U.S. District Judge Alfred Covello ruled Wednesday against the insurer, which maintained that Greenwich resident Paul Sorbera was late in filing his lawsuit.
Sorbera suffered a stroke in October 2010 and was disabled for 13 months before returning to work part time. He first sued New York Life Insurance in the U.S. District Court for the Southern District of New York in 2014.
That case ended in dismissal in 2016 because prior counsel withdrew from the litigation before it came to a conclusion and there was no substitute counsel at the time to continue. The litigation got new new life in October 2017, this time with a lawsuit filed in federal court in Connecticut by Michael Zamat of Fairfield-based Peterson Zamat.
Representing New York Life is Patrick Begos, a partner with the Stamford offices of Robinson & Cole, an Am Law 200 firm with about 200 attorneys in nine offices. Begos did not respond to a request for comment Friday.
Sorbera alleged breach of contract, bad faith and violation of Connecticut’s Unfair Trade Practices Act and the state’s Unfair Insurance Practices Act.
But New York Life maintained the claims were all untimely and, even if they weren’t, the plaintiff had not sufficiently pleaded his case.
The judge sided with Sorbera.
“The motion to dismiss counts one through three, based on contractual limitations and the expiration of the statute of limitations, is denied,” Covello ruled.
Sorbera claimed he had purchased and continuously paid all applicable premiums for a disability-insurance policy with New York Life, beginning in July 2001. Before suffering a stroke, he had run Alliance Consulting, an employment placement firm, earning about $775,000, according to his lawyer. He filed an individual disability claim with New York Life in September 2011. But the insurer closed his claim in February 2012 without paying benefits, Zamat said.
“They really have not provided an argument on why they did not pay at the time, except to say my client did not provide a lot of the required documents. But he did provide all of the required documents,” Zamat told the Connecticut Law Tribune on Friday. “When someone pays a disability premium and then becomes disabled and are denied, it shows the greed and pernicious tactics on the part of the insurance company.”

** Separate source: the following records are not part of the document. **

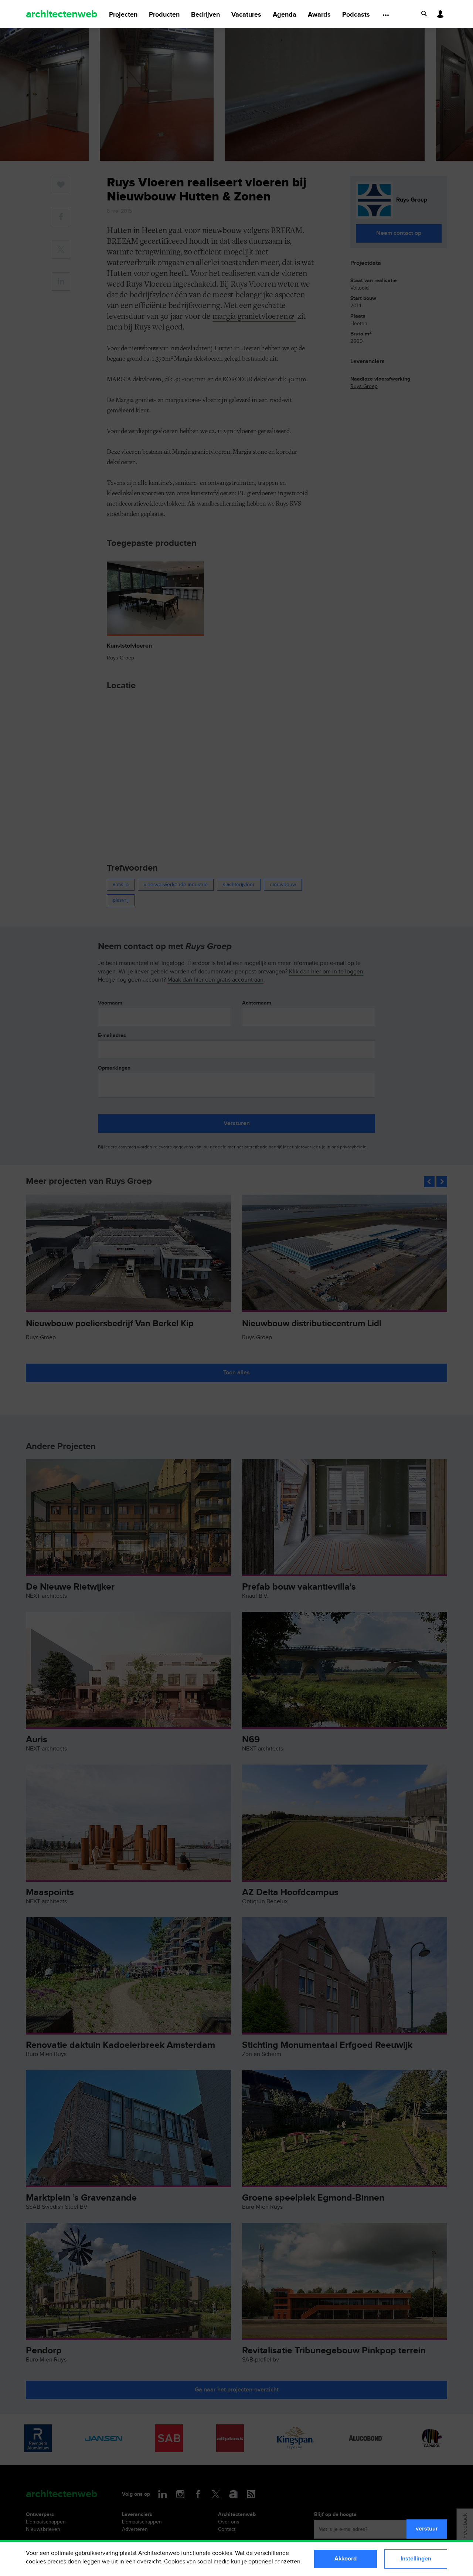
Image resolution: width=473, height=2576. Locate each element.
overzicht (149, 2561)
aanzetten (287, 2561)
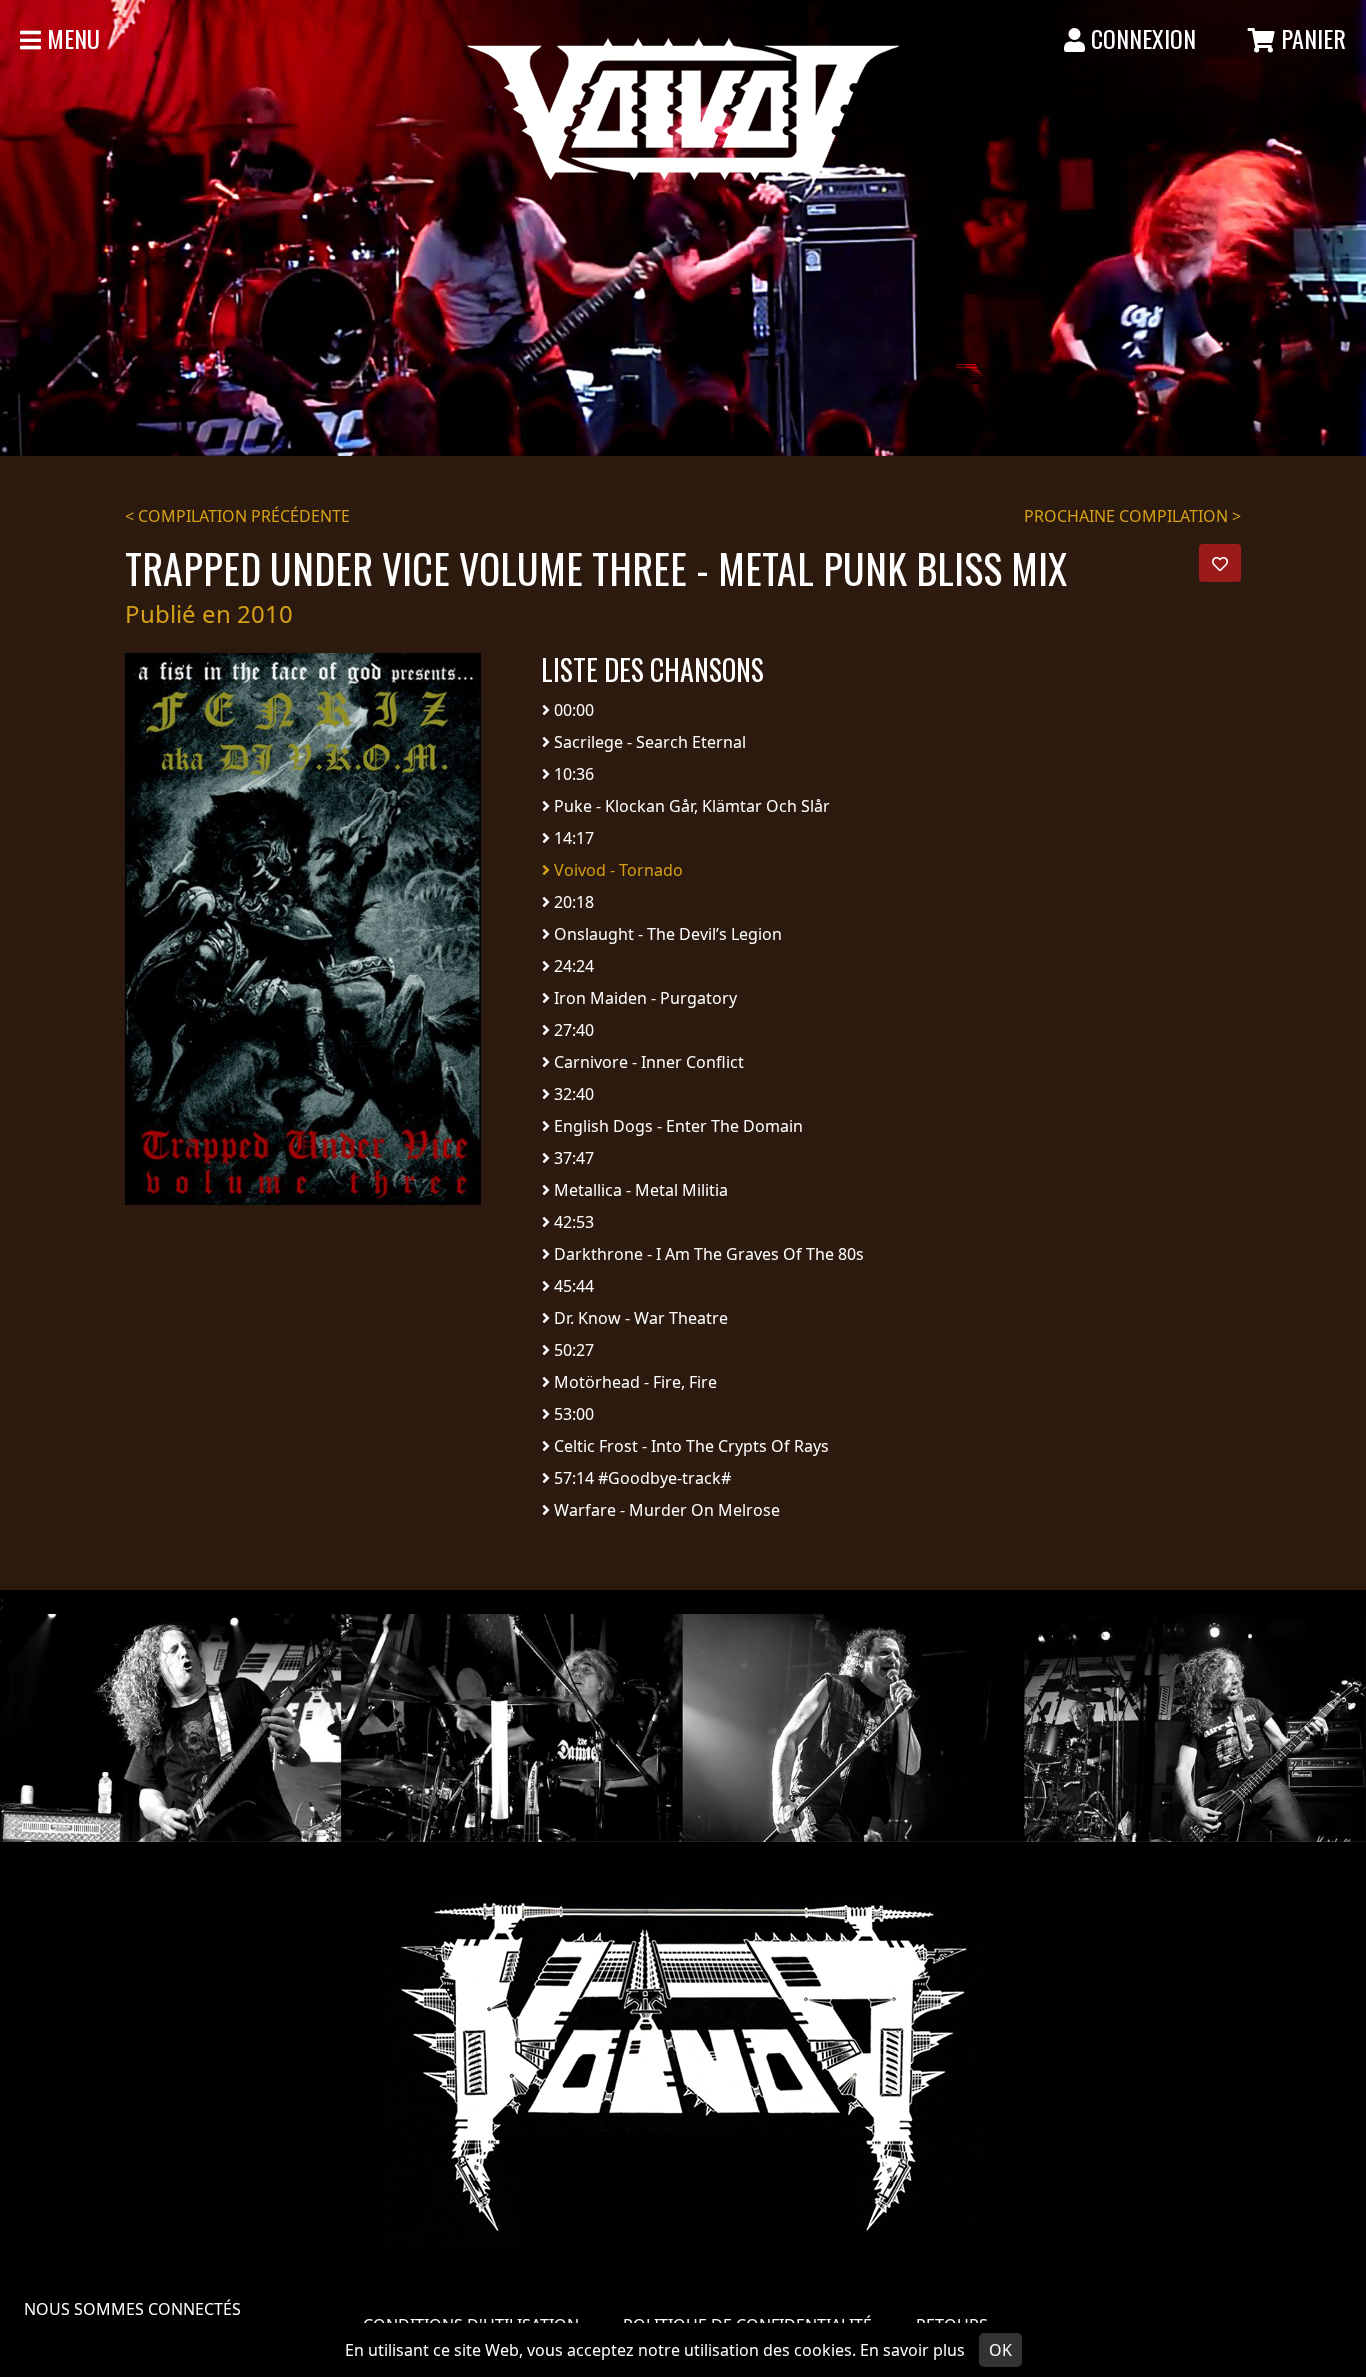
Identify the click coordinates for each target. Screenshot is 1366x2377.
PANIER (1310, 38)
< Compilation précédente (237, 516)
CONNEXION (1140, 38)
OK (1000, 2350)
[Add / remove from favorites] (1220, 563)
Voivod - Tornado (616, 870)
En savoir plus (912, 2350)
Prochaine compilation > (1132, 516)
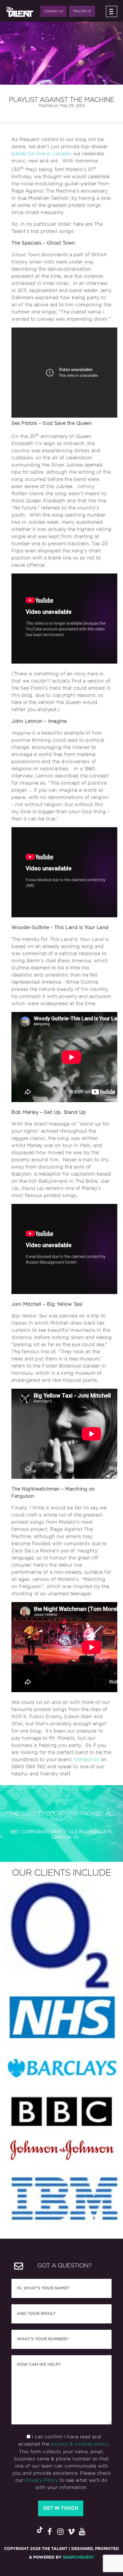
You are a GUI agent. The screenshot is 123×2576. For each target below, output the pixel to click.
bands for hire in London (41, 154)
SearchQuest (78, 2557)
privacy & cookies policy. (80, 2444)
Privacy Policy (41, 2480)
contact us (86, 1759)
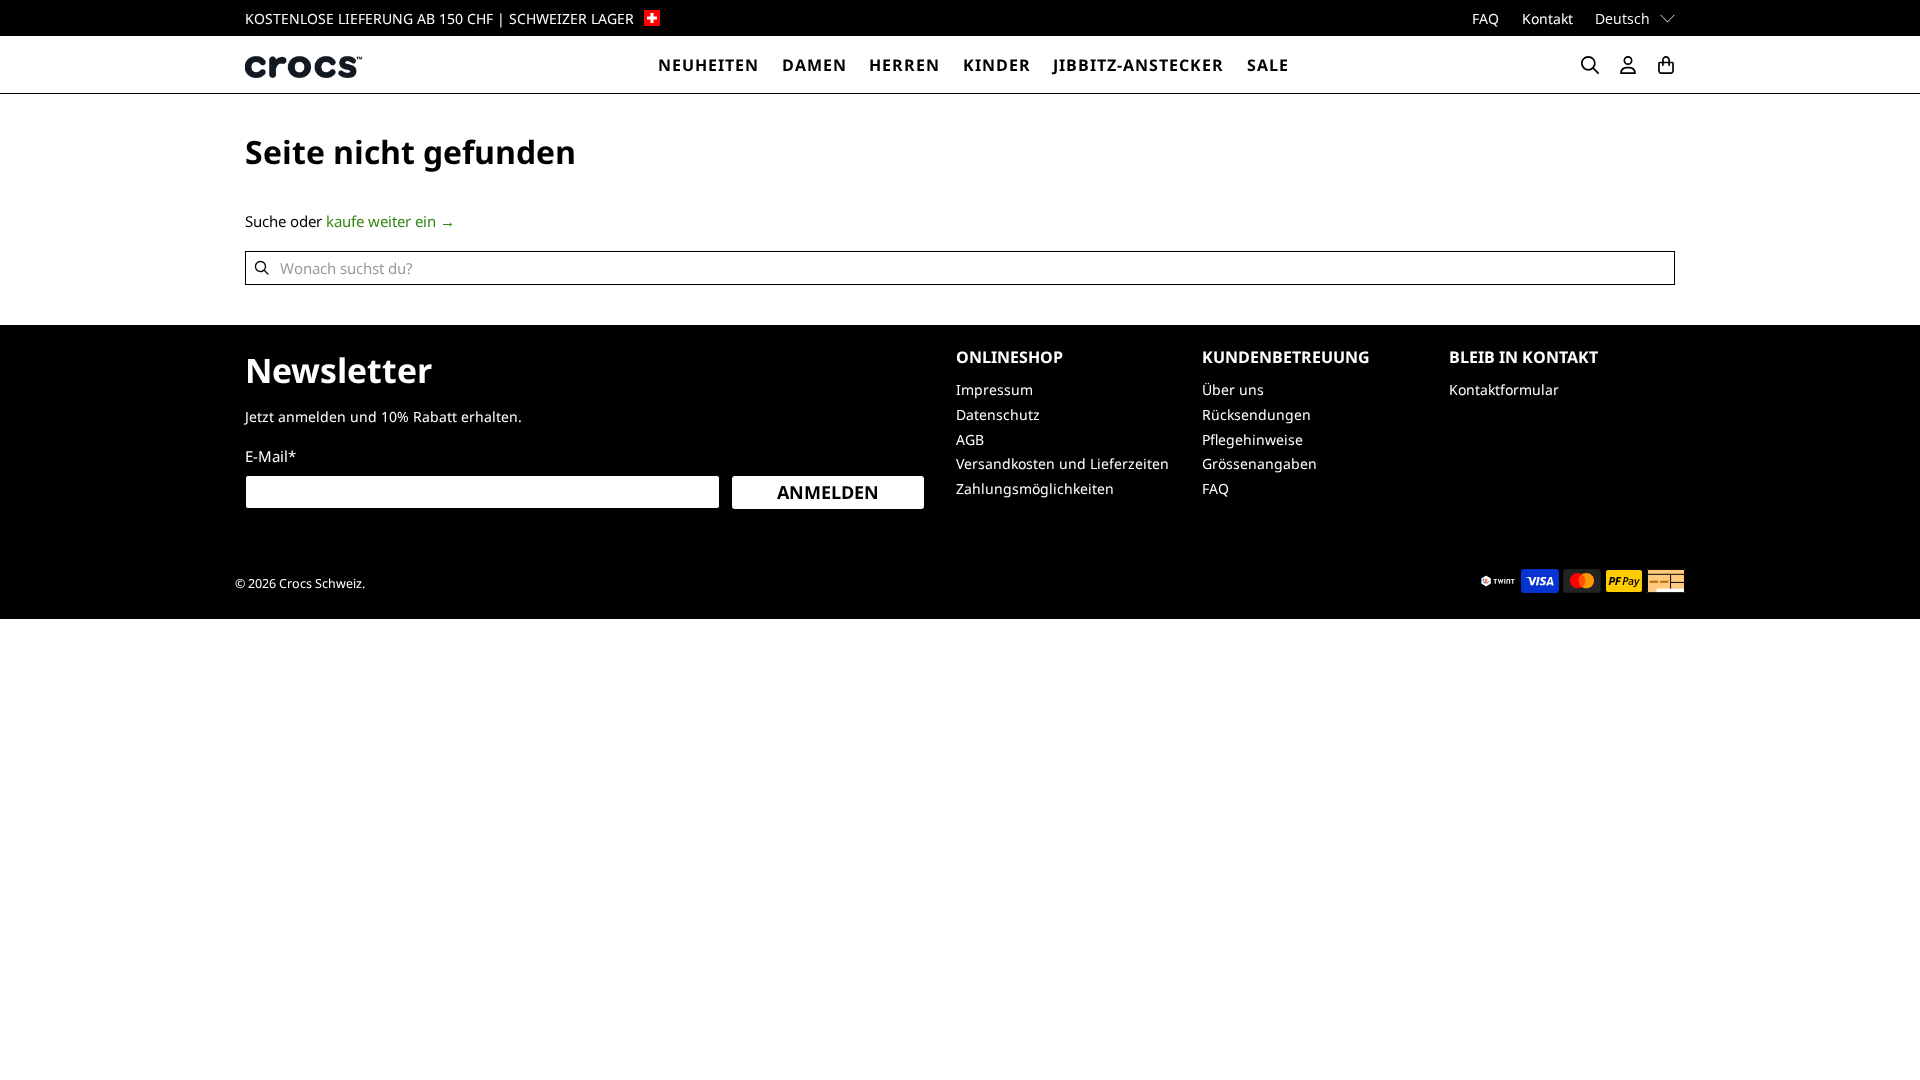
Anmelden (828, 492)
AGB (970, 439)
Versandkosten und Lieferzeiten (1062, 463)
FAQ (1485, 18)
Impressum (994, 389)
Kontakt (1547, 18)
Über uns (1233, 389)
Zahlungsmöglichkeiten (1035, 488)
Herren (904, 65)
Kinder (997, 65)
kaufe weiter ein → (390, 221)
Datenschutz (998, 414)
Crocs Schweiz (320, 583)
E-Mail (270, 456)
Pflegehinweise (1252, 439)
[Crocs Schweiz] (305, 64)
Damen (814, 65)
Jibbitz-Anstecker (1138, 65)
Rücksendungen (1256, 414)
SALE (1268, 65)
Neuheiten (708, 65)
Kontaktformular (1504, 389)
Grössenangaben (1259, 463)
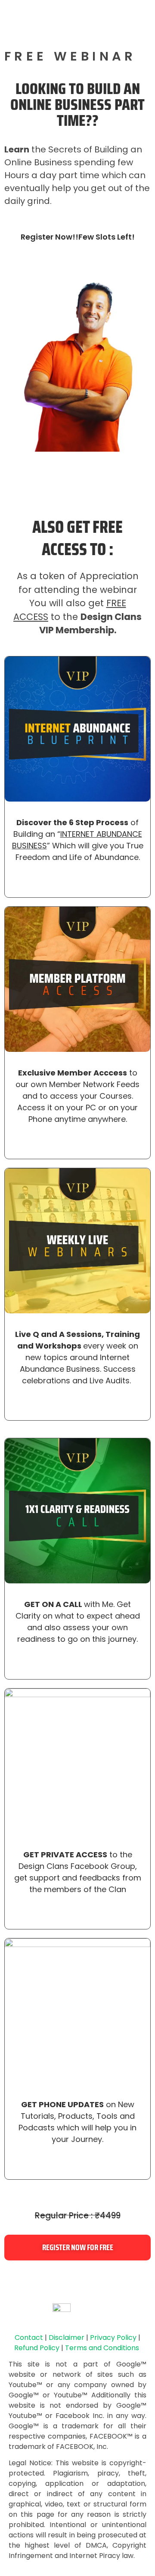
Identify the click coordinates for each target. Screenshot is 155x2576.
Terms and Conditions (102, 2348)
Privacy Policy (113, 2337)
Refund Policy (36, 2348)
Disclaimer (66, 2337)
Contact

Zamat said any statute of limitations on filing a lawsuit should be moot because the New York lawsuit was filed before May 26, 2014, when the company said the statute of limitations would have run out. But the insurer maintains that the statute of limitations should apply to when the Connecticut lawsuit was filed, which was in October 2017.
“They were put on notice by the New York lawsuit prior to the statute of limitations,” he said. “There was notice about this suit.”
In the company’s memorandum of law in support of the motion to dismiss filings in November 2017, New York Life said “each of [the] plaintiff’s claims is untimely.”
“There is no allegation of actual or constructive fraud, sinister motive or dishonest purpose,” the memorandum states.
Zamat said he will now continue discovery in the case. He expects the trial to being in 2019.